AGAMA DALAM POLITIK AMERIKA
Banyak alasan para ilmuwan sosial harus meneliti agama dalam melakukan studi-studi tentang pemilih di Amerika. Sebagian besar orang Amerika dewasa (sekitar tiga perlima atau tiga perempatnya) menjadi bagian dari gereja-gereja, sinagog-sinagog, atau perkumpulan keagamaan lainnya yang jumlah tersebut lebih besar dibandingkan dengan orang Amerika yang tertarik untuk beraktivitas dalam organisasi sukarela lainnya, apakah itu perserikatan, asosiasi profesional, kelompok masyarakat, ikatan alumni, klub, ataupun perkumpulan.

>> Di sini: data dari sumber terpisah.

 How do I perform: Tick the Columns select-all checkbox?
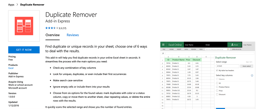tap(217, 79)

Agama bukan hanya suatu afinitas tetapi juga sesuatu yang dijalankan orang-orang secara public maupun privat. Gereja-gereja menanamkan pelbagai keyakinan dan membentuk pandangan dunia sekaligus memberikan struktur-struktur pemahaman tentang berbagai cara menghadapi teka-teki kehidupan serta menawarkan norma-norma sosial. Gereja-gereja sering kali merupakan konteks bagi pembangunan kesadaran diri sebagai sesama. Institusi-institusi keagamaan sering kali menutupi latar belakang etnis atau kedaerahan.
Bagi sebagian besar warga Amerika, secara historis agama tidak mendahului politik, tetapi politik yang mendahului agama. Agama juga penting dalam politik Amerika, karena jika semua politik bersifat lokal, maka jelas banyak agama bersifat lokal. Budaya keagamaan Amerika bisa digambarkan sebagai sebuah pasar dalam artian bahwa di tempat manapun, seseorang yang merasa terpanggil oleh Roh Kudus bisa mendirikan sebuah rumah untuk kebaktian dan layanan-layanan lainnya. Struktur-struktur keagamaan lokal mirip dengan banyak titik akses dan penyebaran kekuasaan dalam sistem politik Amerika. Dengan demikian, terdapat suatu alasan yang baik untuk berpikir bahwa pelbagai dimensi dari agama Amerika merupakan lahan subur bagi penjelasan-penjelasan mengenai pemilih Amerika. Ilmu sosial Amerika dan ilmu politik Amerika khususnya telah sangat dipengaruhi universitas Jerman sebagai model, interpretasi-interpretasi ekonomi masyarakat entah itu Madisonian atau Marxis, dan gerakan progresif. Konsensus agama yang menggerakkan lembaga-lembaga akademis besar sampai akhir abad ke-19 apa yang sekarang disebut sebagai Protestanisme garis utama mencair dari pemaknaan ulang mereka sendiri yang sekuler dipengaruhi oleh munculnya institusi-institusi negara, kebutuhan-kebutuhan nasional baru, dan hadirnya lebih banyak lagi bagi kaum Katolik, Yahudi, dan akhirnya non-Yahudi/Kristen di kalangan guru besar dan mahasiswa. Banyak ilmuwan sosial lebih suka mengabaikan agama dalam menjelaskan pemilih Amerika, baik para pemilih maupun para politisi tidak ada yang berpikir bahwa agama tidak relevan.
Elite-elite politik mengembangkan tema kampanye dan menggunakan citra keagamaan untuk membangun koalisi yang sebagian didasarkan pada seruan-seruan keagamaan. Ilmuwan-ilmuwan sosial seharusnya tidak terkejut bahwa agama seperti kepentingan ekonomi yang merupakan suatu kekuatan elektoral yang penting. Agama diperlakukan oleh para teoritekus sosial sebagai sumber stabilitas politik. Percampuran nilai-nilai agama dan nilai-nilai yang awalnya anti-agama dalam budaya politik Amerika sering kali mengarah kepada konflik yang jelas dalam wacana politik mengenai kapitalisme dan kebebasan. Dengan demikian, kaum kapitalis liberal dan kaum kapitalis keagamaan menawarkan rasionalisasi yang hampir sejalan menyangkut fungsi negara dan perilaku warga negara yang tepat. Dalam suatu cara yang berbeda, konflik yang inheren dalam percampuran nilai-nilai agama dan anti-agama dalam budaya politik Amerika bisa dilihat dalam agama warga (civil religion).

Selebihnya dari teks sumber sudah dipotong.